A sequence $f_n: D\to D$ of analytic functions such that $f_n(z_0)\to 1$ for some $z_0\in D$

Question

Let $f_1, f_2, f_3, \ldots$ be analytic functions on $D=\{z \in \mathbb{C}:|z|<1\}$, taking values in $D$. If $f_n(z_0) \rightarrow 1$ for some $z_0 \in D$, I would like to prove that $f_n \rightarrow 1$ uniformly on compact subsets of $D$.

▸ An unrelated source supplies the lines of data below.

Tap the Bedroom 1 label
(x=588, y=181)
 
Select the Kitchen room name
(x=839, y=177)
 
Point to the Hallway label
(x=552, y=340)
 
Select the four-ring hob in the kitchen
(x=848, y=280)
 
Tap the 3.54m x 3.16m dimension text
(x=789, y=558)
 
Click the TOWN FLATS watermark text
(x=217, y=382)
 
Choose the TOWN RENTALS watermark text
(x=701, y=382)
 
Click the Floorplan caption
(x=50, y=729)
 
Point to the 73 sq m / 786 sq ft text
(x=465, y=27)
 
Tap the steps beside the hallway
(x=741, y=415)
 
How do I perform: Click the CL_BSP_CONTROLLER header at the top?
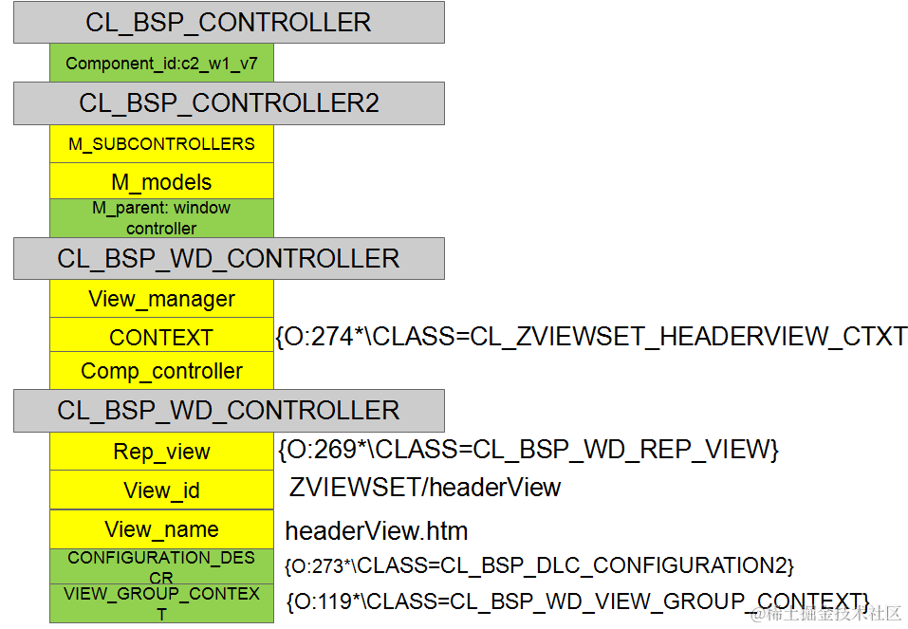228,22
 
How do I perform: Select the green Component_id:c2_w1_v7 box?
161,65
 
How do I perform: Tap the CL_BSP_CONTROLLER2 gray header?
228,103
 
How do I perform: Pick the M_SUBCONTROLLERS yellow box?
161,144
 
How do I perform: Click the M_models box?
161,182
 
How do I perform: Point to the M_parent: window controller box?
161,218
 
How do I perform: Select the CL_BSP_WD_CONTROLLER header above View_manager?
228,259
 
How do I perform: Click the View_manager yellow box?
161,299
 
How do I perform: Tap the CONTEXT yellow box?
161,337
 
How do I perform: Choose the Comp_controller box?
161,371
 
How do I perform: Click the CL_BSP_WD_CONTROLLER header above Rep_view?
228,411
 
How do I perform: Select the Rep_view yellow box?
161,453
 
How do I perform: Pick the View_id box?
161,490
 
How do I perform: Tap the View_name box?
161,529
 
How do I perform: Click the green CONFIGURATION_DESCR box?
161,566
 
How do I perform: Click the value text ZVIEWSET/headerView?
425,488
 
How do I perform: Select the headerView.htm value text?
377,530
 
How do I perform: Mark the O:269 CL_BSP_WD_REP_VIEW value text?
528,450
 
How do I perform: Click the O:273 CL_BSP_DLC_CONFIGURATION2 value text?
538,565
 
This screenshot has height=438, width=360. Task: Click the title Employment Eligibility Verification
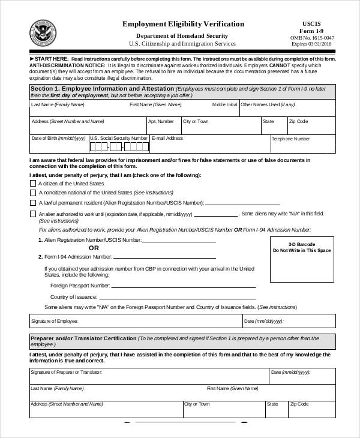(184, 24)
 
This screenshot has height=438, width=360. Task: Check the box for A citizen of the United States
(32, 183)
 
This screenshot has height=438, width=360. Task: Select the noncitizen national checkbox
(32, 193)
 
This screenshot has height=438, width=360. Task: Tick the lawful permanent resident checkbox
(32, 203)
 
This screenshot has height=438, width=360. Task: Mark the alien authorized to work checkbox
(32, 214)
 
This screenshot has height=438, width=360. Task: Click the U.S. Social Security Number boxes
(119, 146)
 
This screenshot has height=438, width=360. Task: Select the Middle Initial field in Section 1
(224, 110)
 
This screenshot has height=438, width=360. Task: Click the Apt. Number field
(163, 127)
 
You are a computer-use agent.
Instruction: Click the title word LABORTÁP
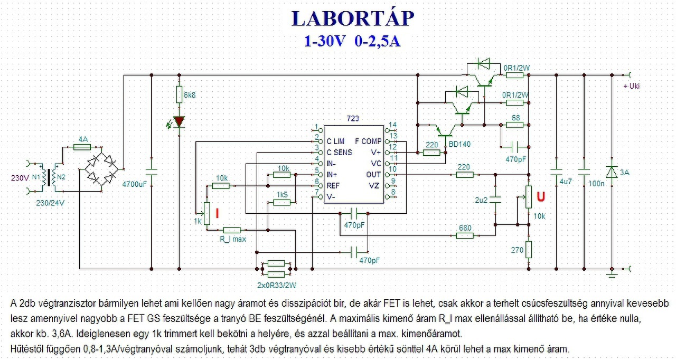(352, 18)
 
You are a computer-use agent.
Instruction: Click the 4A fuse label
(83, 139)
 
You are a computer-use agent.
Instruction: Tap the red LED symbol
(179, 122)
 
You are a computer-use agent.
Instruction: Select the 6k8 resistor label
(190, 95)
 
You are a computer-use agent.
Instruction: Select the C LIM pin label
(336, 141)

I believe I should be using techniques from the study of normal families. We have that $|f_n(z)|<1$ so $f_n$ is a normal family, and hence for any subsequence of $f_n$, there is a further subsequence such that $f_{a_n}\to f:D\to \overline{D}$ uniformly on compact sets of $D$. We can repeat this process with another subsequence to find that $f_{b_n}\to \tilde{f}:D\to \overline{D}$ uniformly on compact sets of $D$. We must have that $f_{b_n},f_{a_n}(z_0)\to 1$ and thus $f(z_0)=\tilde{f}(z_0)$. Now, both $f, \tilde{f}$ are analytic and take their maximum inside of $D$. This means that they are constant, thus $f\equiv \tilde{f}\equiv 1$. Since, we showed that every subsequence of $f_n$ contains a further subsequence converging to the same limit, we have that $f_n\to 1$ uniformly on compact subsets of $D$.

Is the reasoning correct?

Answer 1

Yes, if $(f_n)$ is a sequence of functions holomorphic in a domain $G$ and $f$ is holomorphic in $G$ such that every subsequence of $(f_n)$ has a subsequence $(f_{n_k})$ with $f_{n_k} \to f$ locally uniformly in $G$ then the entire sequence $(f_n)$ converges locally uniformly to $f$ in $G$.

This can easily be proven by contradiction, similar as the corresponding statement for sequences in $\Bbb R$, see for example Every subsequence of $x_n$ has a further subsequence which converges to $x$. Then the sequence $x_n$ converges to $x$..

---

Alternatively one can use the Schwarz-Pick theorem: For $|z| \le r < 1$ is, with $w_n = f_n(z_0)$, $$ \left| \frac{f_n(z) - w_n}{1-\overline{w_n} f_n(z)}\right| \le \left| \frac{z-z_0}{1-\overline{z_0} z}\right| \le K < 1 \\ \implies 1-K^2 \le 1-\left| \frac{f_n(z) - w_n}{1-\overline{w_n} f_n(z)}\right|^2 = \frac{(1-|f_n(z)|^2)(1-|w_n|)^2}{|1-\overline{w_n} f_n(z)|^2} \\ \implies |1-\overline{w_n} f_n(z)|^2 \le \frac{1-|w_n|^2}{1-K^2} \, . $$ It follows that $1-\overline{w_n} f_n(z) \to 0$ uniformly in $|z| \le r$, which implies that $f_n(z) \to 1$ uniformly in $|z| \le r$.